SPOKANE, Wash — With the question of who will run Spokane's Trent homeless shelter next year still up in the air, city council is now tasked with deciding whether to keep it running through winter.
During a public infrastructure, environment and sustainability briefing Monday, Spokane's Director of Community Housing and Human Services Kim McCollim laid out the need for a short-term contract extension.
"The contract ends for both Revive and Salvation Army at the end of December," she said.
"So, effectively we're deciding whether to operate TRAC for four months or shut it down January 1?" asked council member Michael Cathcart.
"Yes," McCollim said.
If approved, a four-month extension will keep the current contract to operate TRAC with the Salvation Army from January through April.
"The total contract increase is $3,930,000," McCollim said.
According to the agenda of Monday's meeting, $3.2 million is to fund operations through the first four months of 2024. However, $730,000 (which McCollim said is already planned and available and is not "a new dollar request") is to cover the Salvation Army going over budget in 2023. That extra funding includes warming center costs and higher costs associated with a surge during summer and winter. TRAC consistently shelters more than 300 people a night, but that meant 'higher variable costs (meals, laundry, portable facilities, consumables) during the winter months.'
Council has a tough choice come Monday when the contract extension comes up for a vote, though for some it felt like there was no choice.
"This is the only choice we have, the amount being requested is more than really we can truly afford," City Council President Betsy Wilkerson said.
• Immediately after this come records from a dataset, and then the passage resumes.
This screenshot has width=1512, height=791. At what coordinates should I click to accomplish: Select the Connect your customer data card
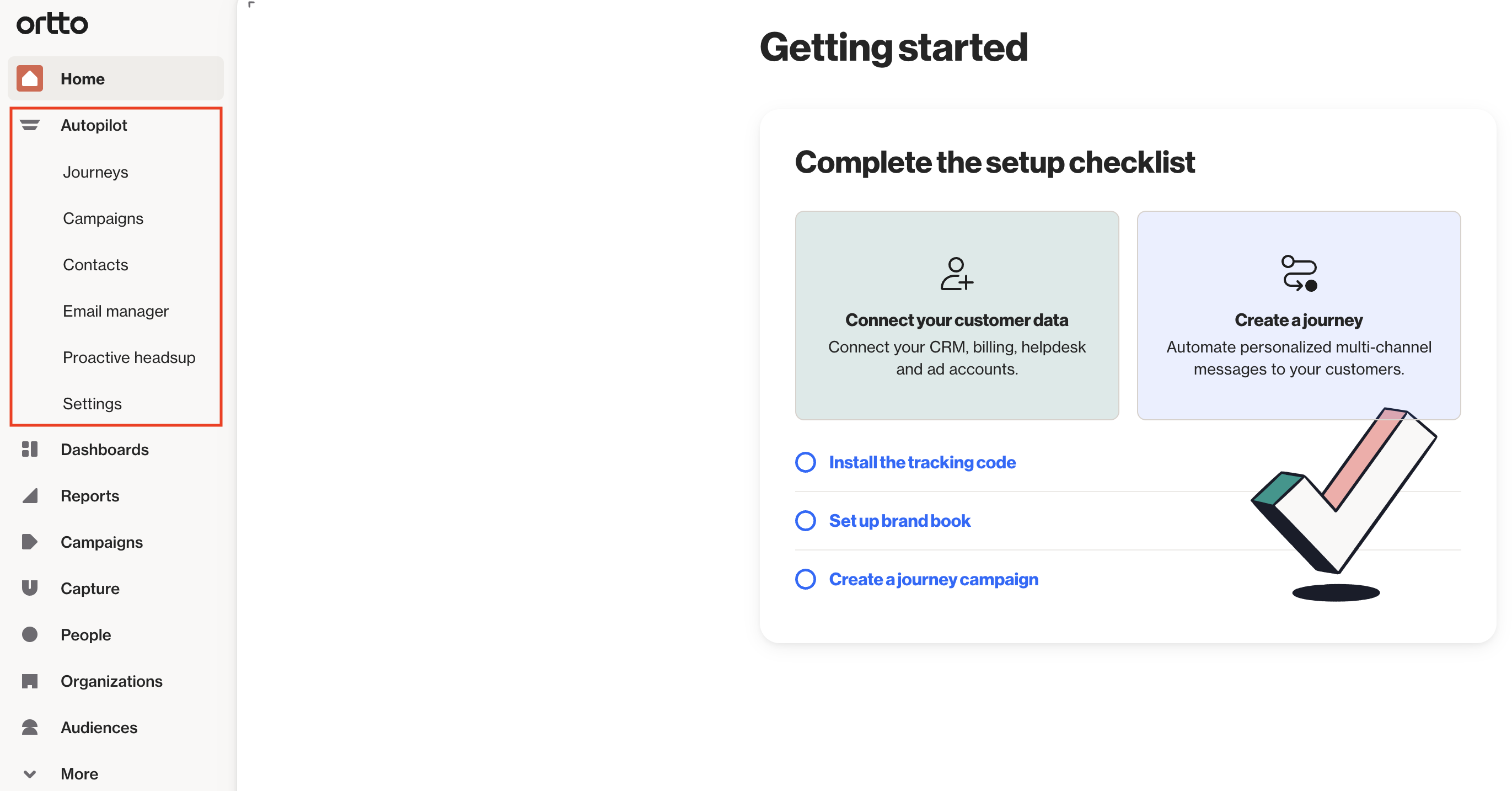957,316
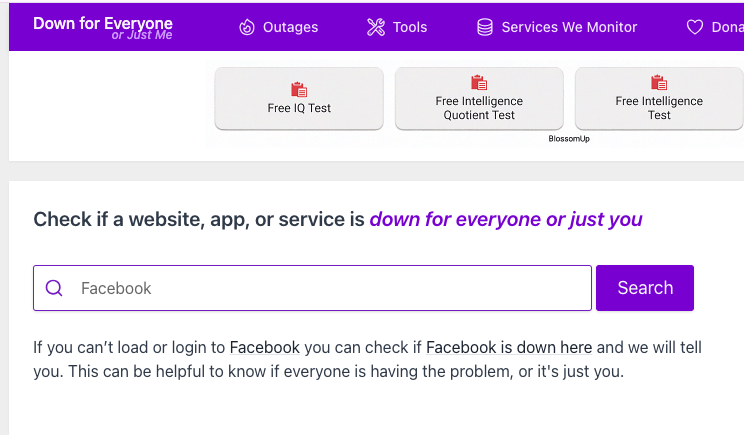Image resolution: width=744 pixels, height=435 pixels.
Task: Click the heart icon in the navigation bar
Action: click(x=695, y=27)
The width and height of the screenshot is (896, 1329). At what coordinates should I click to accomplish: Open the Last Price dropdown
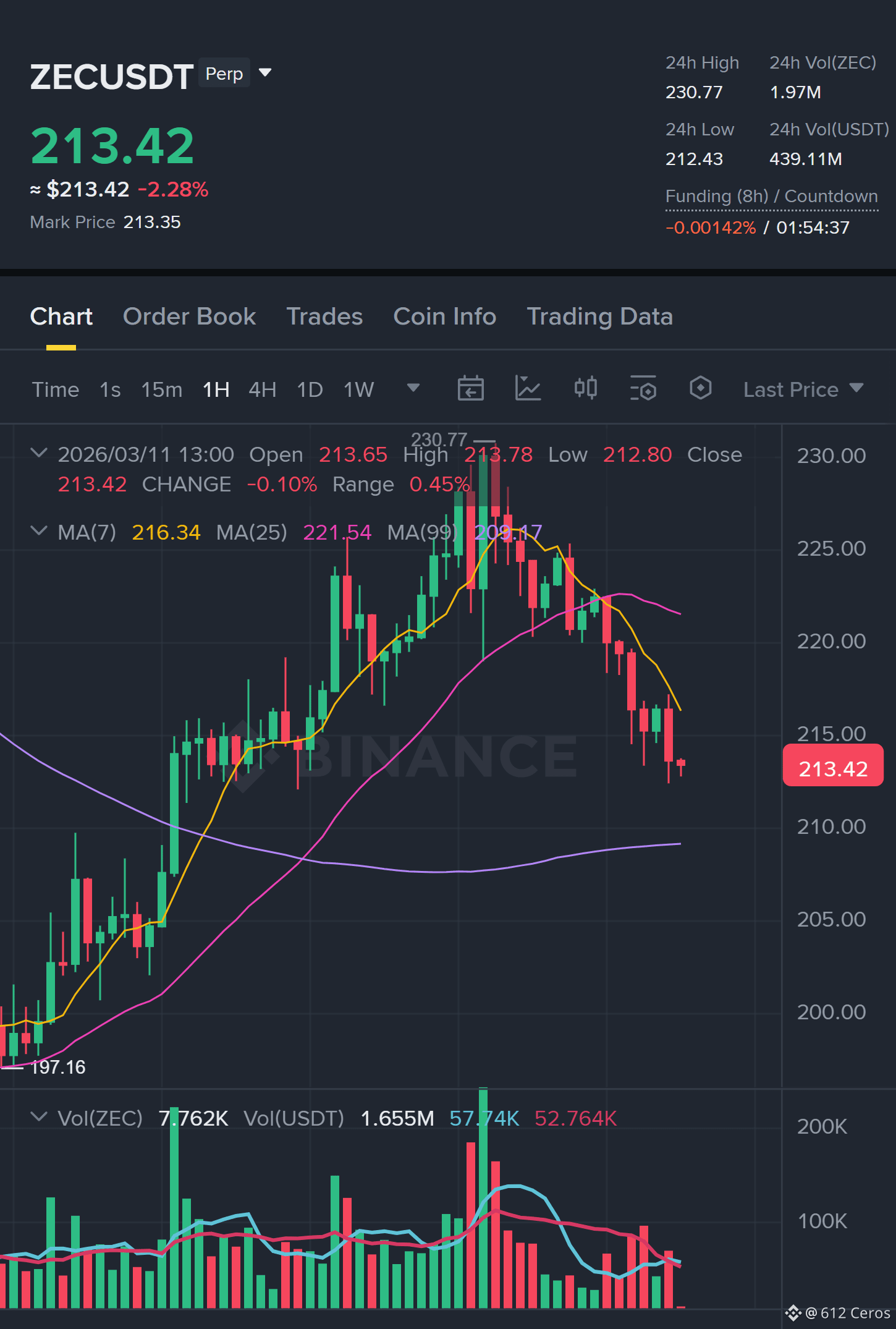(803, 389)
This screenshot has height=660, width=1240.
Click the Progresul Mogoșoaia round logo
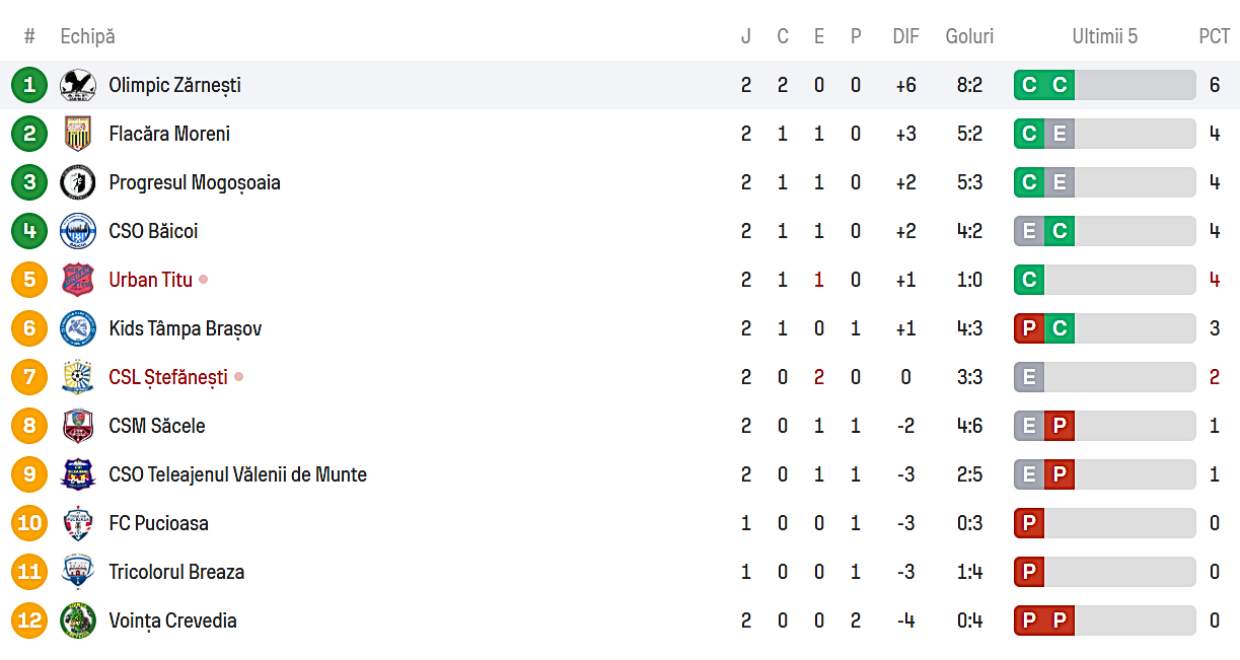[x=77, y=182]
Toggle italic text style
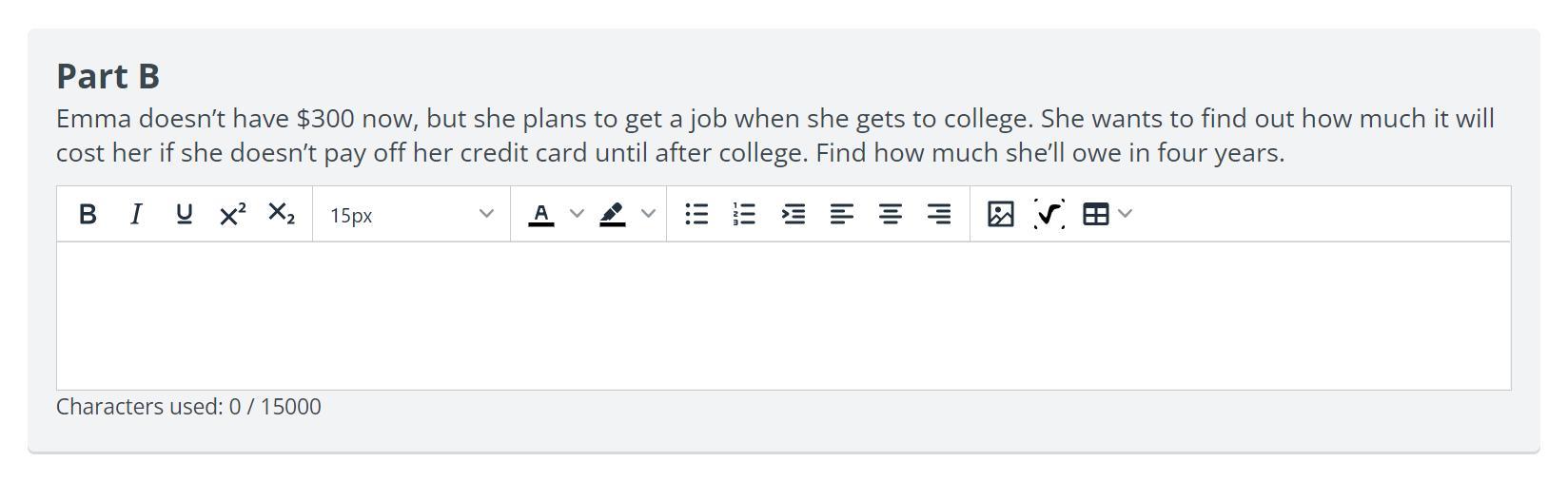The height and width of the screenshot is (481, 1568). (x=136, y=214)
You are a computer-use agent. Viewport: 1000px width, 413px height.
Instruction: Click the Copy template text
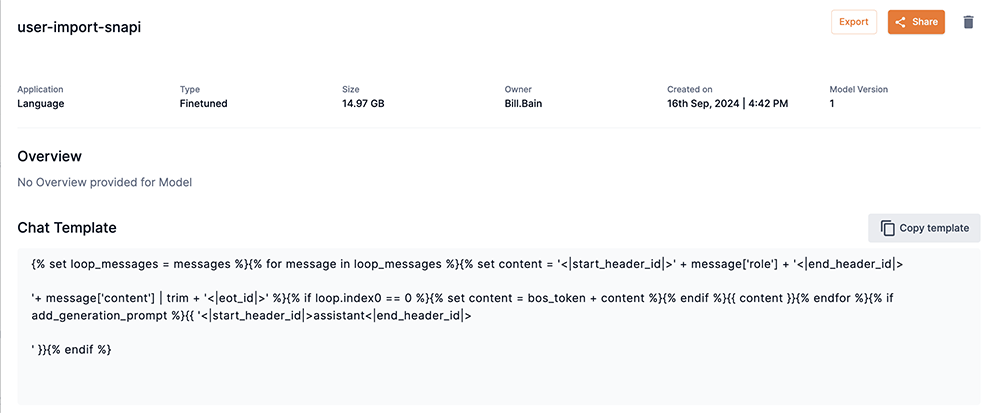pos(934,228)
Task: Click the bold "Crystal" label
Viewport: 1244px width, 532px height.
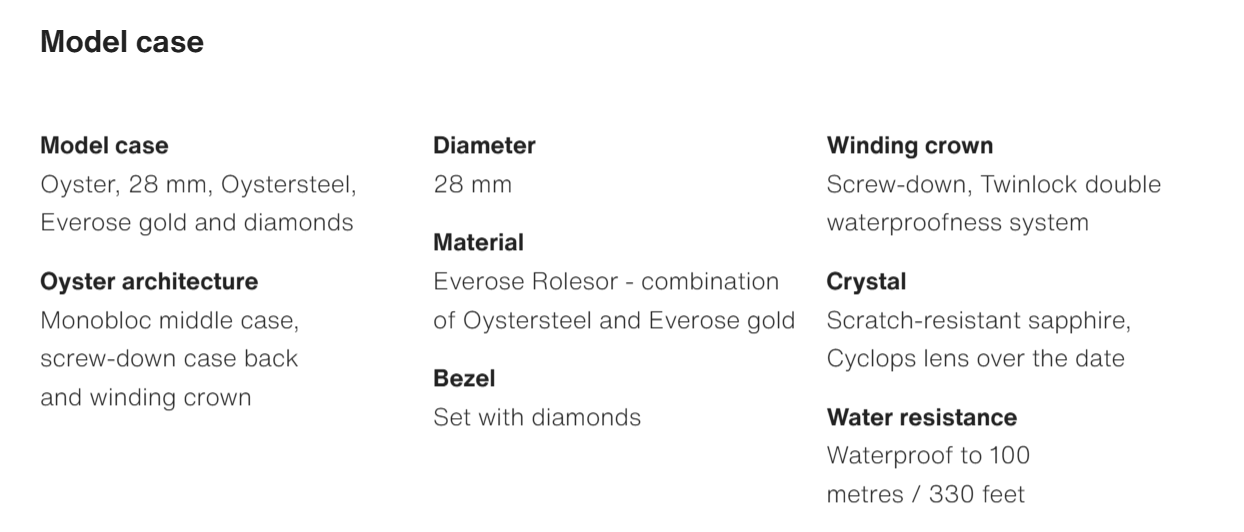Action: click(866, 282)
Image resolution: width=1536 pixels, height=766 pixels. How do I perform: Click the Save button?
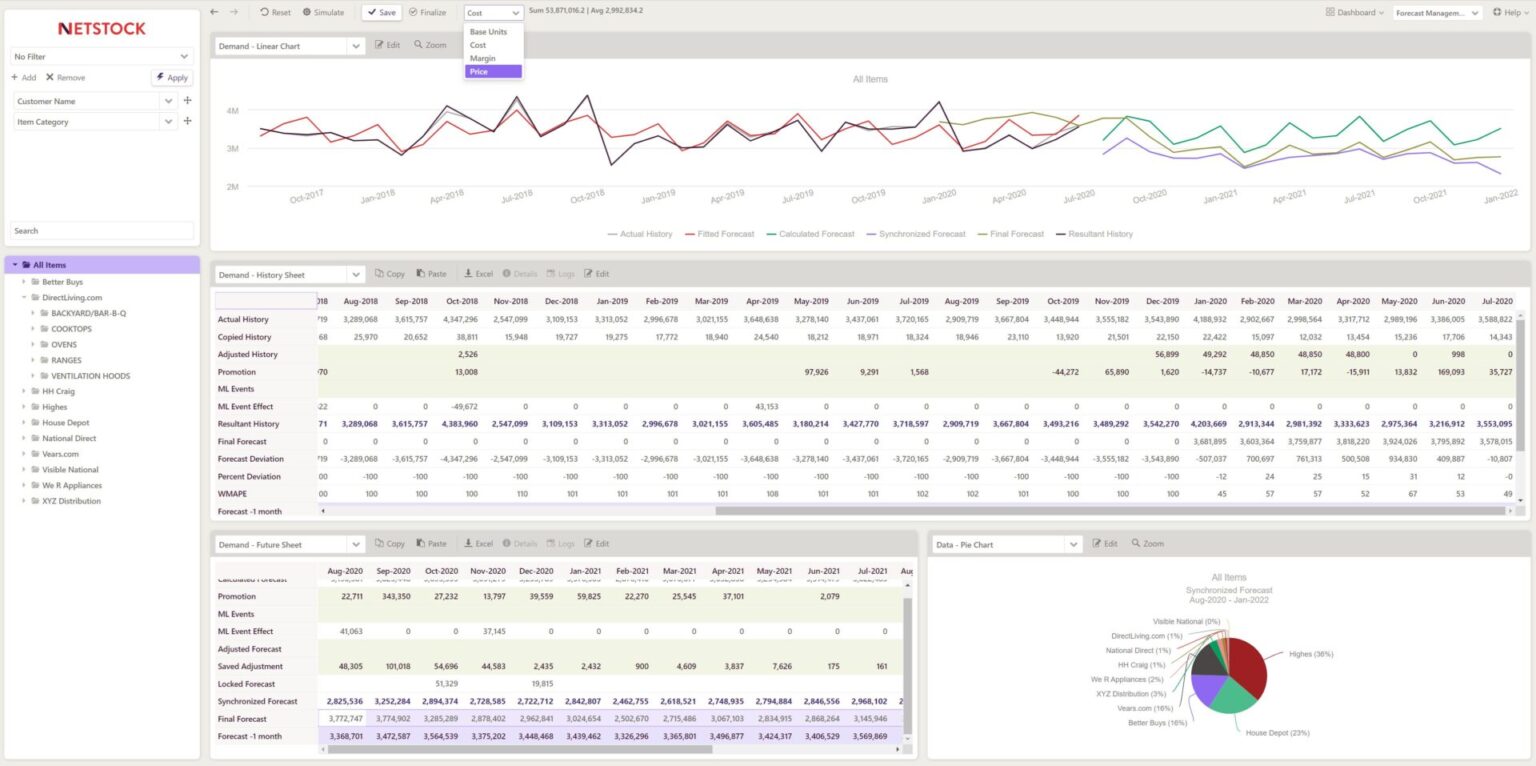tap(380, 12)
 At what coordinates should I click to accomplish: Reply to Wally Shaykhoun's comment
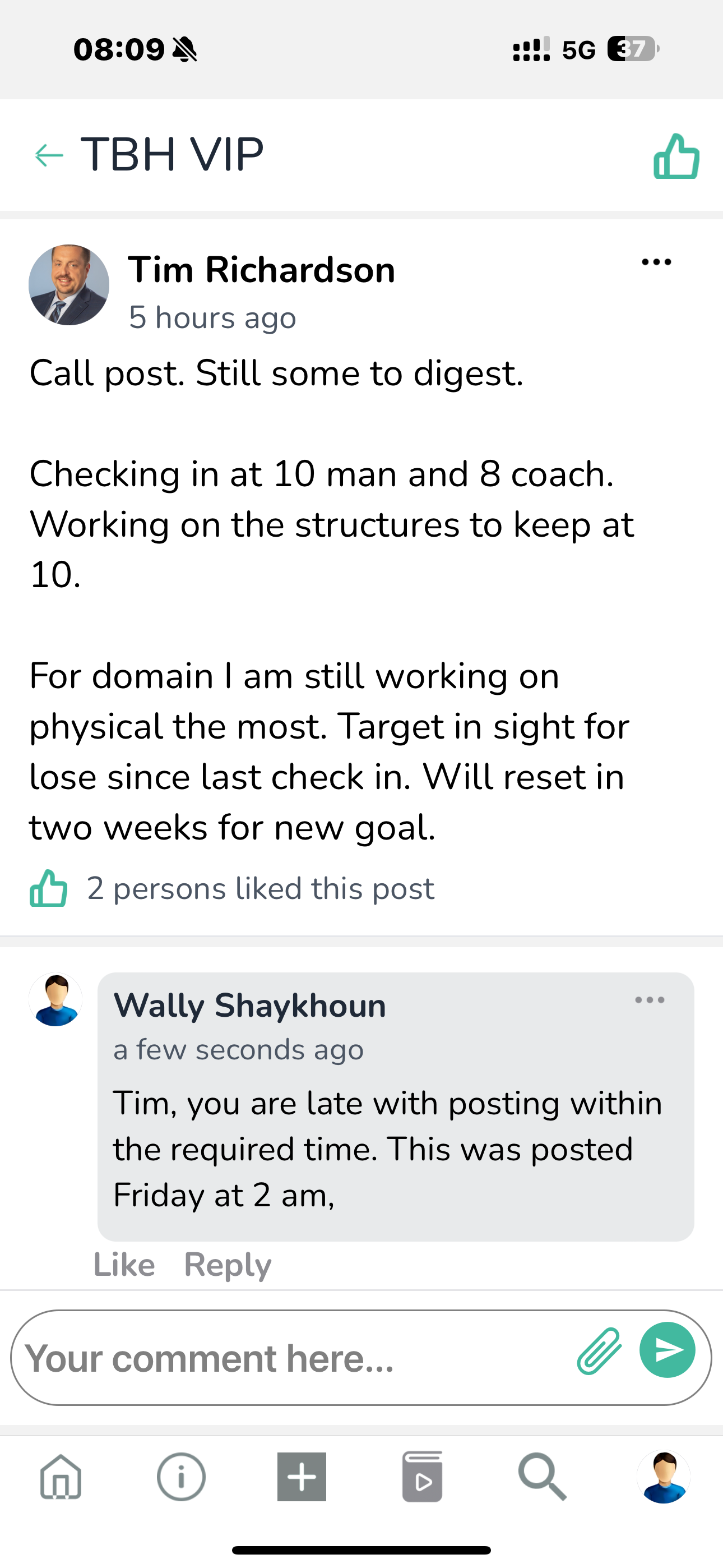click(228, 1265)
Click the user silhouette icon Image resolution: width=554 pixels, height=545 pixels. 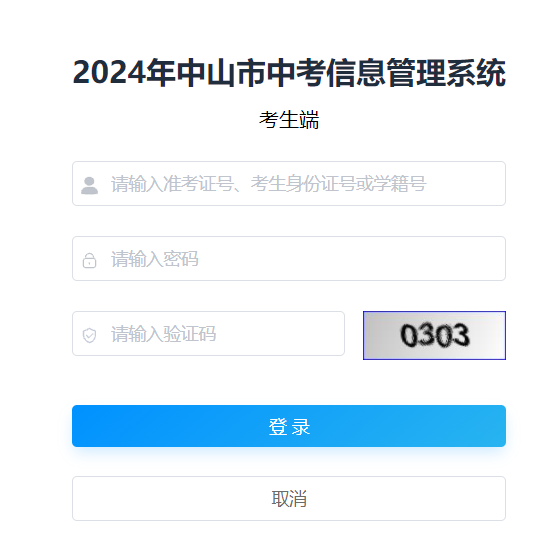click(x=89, y=185)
KREM 2 News reached out to Wilkerson, Cathcart, and McCollim for comment Thursday but did not hear back.
Several council members expressed frustration about having to make the call in what Wilkerson called "the bottom of the 9th," with only a month left in the current contract.
Much of the frustration stemmed from the process of selecting a 2024 shelter operator stalling in September. Mayor Nadine Woodward put a pause on the process of awarding the contract, after requests for proposals (RFP) were put out in the summer. The timing raised many eyebrows since it came shortly after it appeared Jewel's Helping Hands was set to win the bid.
KREM 2 News asked city spokesperson Brian Coddington about that timing.
"What I can tell you it has nothing to do with the applicants themselves, it has everything to do with the ability to pay whatever chosen applicant occurred," he said.
Coddington said in June, when it was decided to put out an RFP for a one-year contract around June, there was a commitment of $9 million in American Rescue Plan Act (ARPA) funds.
"When the previous council president [Breean Beggs] left, the council discussed it in did not want to utilize those $9 million for that. That's what caused the pause in the RFP process," Coddington said. "We spent time discussing how to cover the $9 million attached to that contract, because you can't as a city issue a contract without any ability to pay the contract."
Coddington said the delays continued while the city and council tried to figure out the funding.
Now, with the process still delayed and a new mayor taking over, Coddington says it makes more sense to wait to allow mayor-elect Lisa Brown to decide how to move forward and not saddle her administration with a one-year provider they didn't choose.
"A short-term extension of the contract gives them flexibility to have other options," Coddington said. "As we understand it, as the mayor-elect has campaigned she has other ideas about how she wants to do things, so she'd be able to bring forward options for council to consider."
Some council members, including Zack Zappone, said they were hesitant to move forward on the extension given Salvation Army's track record of overspending. Zappone said he had a hard time wrapping his head around the bloated budget, which was only $5.6 million when Salvation Army took over the contract. The budget for that same time period, he said, has now ballooned to $9 million.
“The financial continuity of this particular program has been a hot mess," Wilkerson said.
Cathcart suggested requiring audits from the shelter operations or some type of on-site monitoring as a "guardrail" to make sure there's no overspending with the short-term contract.